Alec Mattinson, PR Week UK, Friday, 27 November 2009, 12:00am,
LSE: Set for IPO boom in 2010?
Last week British fund manager Gartmore announced its intention to push ahead with a £1bn London Stock Exchange listing before Christmas.
The firm, 58 per cent owned by US private equity firm Hellman & Friedman, brought in M: Communications on a project-specific brief.
The move is expected to kick off a wave of London listings, including New Look, Pets at Home, Betfair and Travelport. Most candidates are owned by private equity firms.
IPO candidate Blackstone-owned Merlin Entertainments has handed its retained corporate PR account to Tulchan Communications. The £2bn-valued Merlin has not announced an intention to float, but possible capital markets activity was believed to be considered crucial to the brief.
Additionally, FD has picked up an IPO brief for travel technology giant Amadeus. The firm, controlled by private equity companies BC Partners and Cinven Group, held a competitive pitch in advance of plans to raise around EUR2bn from selling new and existing shares on the Madrid market.
One financial PR agency chief noted companies such as BC Partners and Blackstone had little choice. 'Some private equity firms have to float over the course of 2010 because they cannot realistically refinance their debt,' he said. 'Q1 will be a very big quarter.'
HOW I SEE IT - Andrew Jaques, Managing Partner, Hogarth
Investment banks do have a decent pipeline of IPO business on the blocks, but there remains a question mark over timing.
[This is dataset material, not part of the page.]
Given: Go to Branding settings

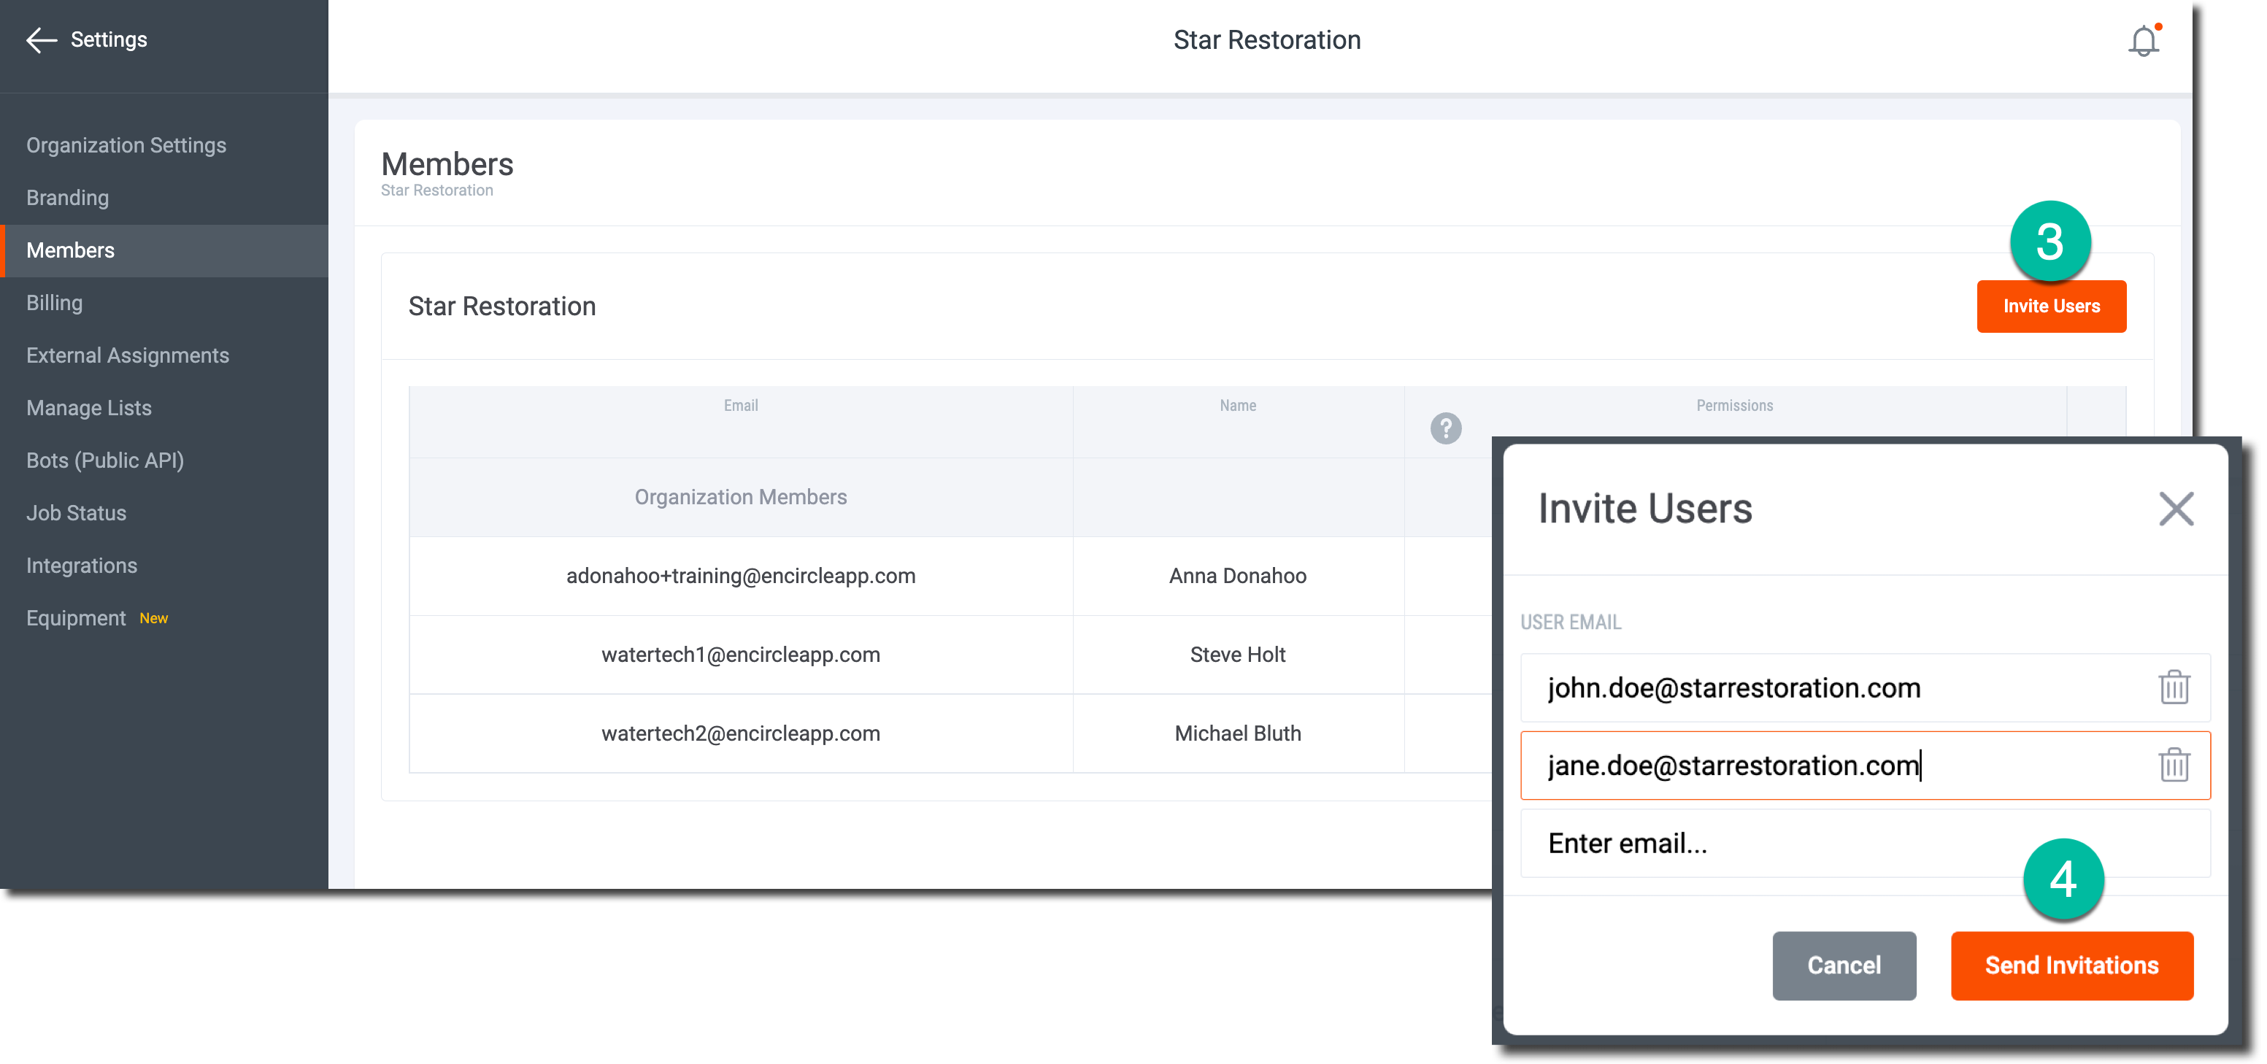Looking at the screenshot, I should tap(68, 198).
From a financial PR perspective, an IPO is a valuable piece of business to win because you not only secure a transaction fee upfront, but if you perform well on the listing, it will usually lead to having a retained client on the books.
The extent to which these flotations benefit the PR industry depends on volumes, and there remains a polarity in views on how many of these IPOs will come to fruition. Although there appears to be an anticipated volume of IPO activity for the first half of next year, these may be the larger private equity-owned firms.